▶ [What the exercise asks]:
Below are entries. Copy exactly the lines running from the line that holds "[Facebook] (228, 2537)" to the line that holds "Sport (30, 2450)", with both ends included.

▶ [The input]:
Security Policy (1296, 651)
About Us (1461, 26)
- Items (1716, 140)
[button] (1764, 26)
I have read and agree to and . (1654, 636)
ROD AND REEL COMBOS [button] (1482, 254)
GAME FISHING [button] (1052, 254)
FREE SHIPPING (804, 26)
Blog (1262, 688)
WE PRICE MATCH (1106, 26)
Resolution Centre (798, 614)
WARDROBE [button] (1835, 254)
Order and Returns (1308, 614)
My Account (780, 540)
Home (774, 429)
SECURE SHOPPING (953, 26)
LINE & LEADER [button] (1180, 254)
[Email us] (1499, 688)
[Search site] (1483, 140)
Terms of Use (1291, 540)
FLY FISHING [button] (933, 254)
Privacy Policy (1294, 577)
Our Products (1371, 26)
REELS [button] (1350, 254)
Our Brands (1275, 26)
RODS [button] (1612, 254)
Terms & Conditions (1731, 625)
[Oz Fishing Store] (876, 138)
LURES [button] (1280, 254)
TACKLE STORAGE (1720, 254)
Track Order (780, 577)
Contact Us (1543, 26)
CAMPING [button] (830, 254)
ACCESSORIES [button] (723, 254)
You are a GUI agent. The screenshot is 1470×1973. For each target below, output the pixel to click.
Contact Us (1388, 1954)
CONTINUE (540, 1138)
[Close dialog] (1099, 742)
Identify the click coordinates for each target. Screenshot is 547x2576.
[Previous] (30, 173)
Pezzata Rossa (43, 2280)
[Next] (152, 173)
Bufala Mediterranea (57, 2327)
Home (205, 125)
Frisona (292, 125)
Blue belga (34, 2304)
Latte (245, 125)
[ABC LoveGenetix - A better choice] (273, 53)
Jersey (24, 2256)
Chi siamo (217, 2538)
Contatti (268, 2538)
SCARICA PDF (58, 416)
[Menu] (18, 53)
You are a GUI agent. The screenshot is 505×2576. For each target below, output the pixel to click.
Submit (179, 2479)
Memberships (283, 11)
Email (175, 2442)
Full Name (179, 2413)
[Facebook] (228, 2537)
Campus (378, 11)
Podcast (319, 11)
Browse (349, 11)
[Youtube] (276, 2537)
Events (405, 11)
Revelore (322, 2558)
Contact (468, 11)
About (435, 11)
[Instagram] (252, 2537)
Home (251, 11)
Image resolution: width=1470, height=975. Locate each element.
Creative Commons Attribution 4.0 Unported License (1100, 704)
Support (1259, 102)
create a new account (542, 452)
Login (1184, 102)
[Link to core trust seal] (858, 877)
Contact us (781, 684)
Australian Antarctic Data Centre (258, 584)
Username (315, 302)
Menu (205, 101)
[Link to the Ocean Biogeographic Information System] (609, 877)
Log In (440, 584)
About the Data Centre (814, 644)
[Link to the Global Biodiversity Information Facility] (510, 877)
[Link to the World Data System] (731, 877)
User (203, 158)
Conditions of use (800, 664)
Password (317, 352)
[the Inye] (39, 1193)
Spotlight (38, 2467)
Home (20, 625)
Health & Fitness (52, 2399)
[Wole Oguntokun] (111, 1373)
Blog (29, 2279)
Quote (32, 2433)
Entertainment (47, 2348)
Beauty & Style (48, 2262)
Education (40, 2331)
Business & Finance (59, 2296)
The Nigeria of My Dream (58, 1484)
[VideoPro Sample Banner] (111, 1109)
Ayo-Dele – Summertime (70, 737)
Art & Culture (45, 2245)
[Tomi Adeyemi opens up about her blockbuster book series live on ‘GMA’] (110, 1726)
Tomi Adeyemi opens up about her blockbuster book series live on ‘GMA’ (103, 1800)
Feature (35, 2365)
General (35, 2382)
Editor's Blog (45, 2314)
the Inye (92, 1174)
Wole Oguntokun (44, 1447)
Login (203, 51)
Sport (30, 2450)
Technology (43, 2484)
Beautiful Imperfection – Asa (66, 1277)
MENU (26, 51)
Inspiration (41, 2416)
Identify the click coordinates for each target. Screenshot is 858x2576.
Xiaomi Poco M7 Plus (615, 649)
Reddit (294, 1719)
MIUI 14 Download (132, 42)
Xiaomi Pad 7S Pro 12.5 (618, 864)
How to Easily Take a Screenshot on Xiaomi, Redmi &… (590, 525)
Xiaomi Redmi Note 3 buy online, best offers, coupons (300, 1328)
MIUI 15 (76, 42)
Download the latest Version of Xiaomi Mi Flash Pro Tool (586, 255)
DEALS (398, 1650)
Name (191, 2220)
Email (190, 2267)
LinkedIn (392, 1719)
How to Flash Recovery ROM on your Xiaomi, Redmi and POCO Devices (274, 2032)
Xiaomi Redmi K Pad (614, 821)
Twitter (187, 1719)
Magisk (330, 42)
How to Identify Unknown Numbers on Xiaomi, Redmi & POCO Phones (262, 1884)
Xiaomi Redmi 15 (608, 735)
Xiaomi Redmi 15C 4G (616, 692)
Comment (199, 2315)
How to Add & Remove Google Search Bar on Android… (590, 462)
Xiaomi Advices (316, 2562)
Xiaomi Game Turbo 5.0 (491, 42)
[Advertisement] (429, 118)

▶ [Expected answer]:
[Facebook] (228, 2537)
Campus (378, 11)
Podcast (319, 11)
Browse (349, 11)
[Youtube] (276, 2537)
Events (405, 11)
Revelore (322, 2558)
Contact (468, 11)
About (435, 11)
[Instagram] (252, 2537)
Home (251, 11)
Image resolution: width=1470, height=975. Locate each element.
Creative Commons Attribution 4.0 Unported License (1100, 704)
Support (1259, 102)
create a new account (542, 452)
Login (1184, 102)
[Link to core trust seal] (858, 877)
Contact us (781, 684)
Australian Antarctic Data Centre (258, 584)
Username (315, 302)
Menu (205, 101)
[Link to the Ocean Biogeographic Information System] (609, 877)
Log In (440, 584)
About the Data Centre (814, 644)
[Link to the Global Biodiversity Information Facility] (510, 877)
[Link to the World Data System] (731, 877)
User (203, 158)
Conditions of use (800, 664)
Password (317, 352)
[the Inye] (39, 1193)
Spotlight (38, 2467)
Home (20, 625)
Health & Fitness (52, 2399)
[Wole Oguntokun] (111, 1373)
Blog (29, 2279)
Quote (32, 2433)
Entertainment (47, 2348)
Beauty & Style (48, 2262)
Education (40, 2331)
Business & Finance (59, 2296)
The Nigeria of My Dream (58, 1484)
[VideoPro Sample Banner] (111, 1109)
Ayo-Dele – Summertime (70, 737)
Art & Culture (45, 2245)
[Tomi Adeyemi opens up about her blockbuster book series live on ‘GMA’] (110, 1726)
Tomi Adeyemi opens up about her blockbuster book series live on ‘GMA’ (103, 1800)
Feature (35, 2365)
General (35, 2382)
Editor's Blog (45, 2314)
the Inye (92, 1174)
Wole Oguntokun (44, 1447)
Login (203, 51)
Sport (30, 2450)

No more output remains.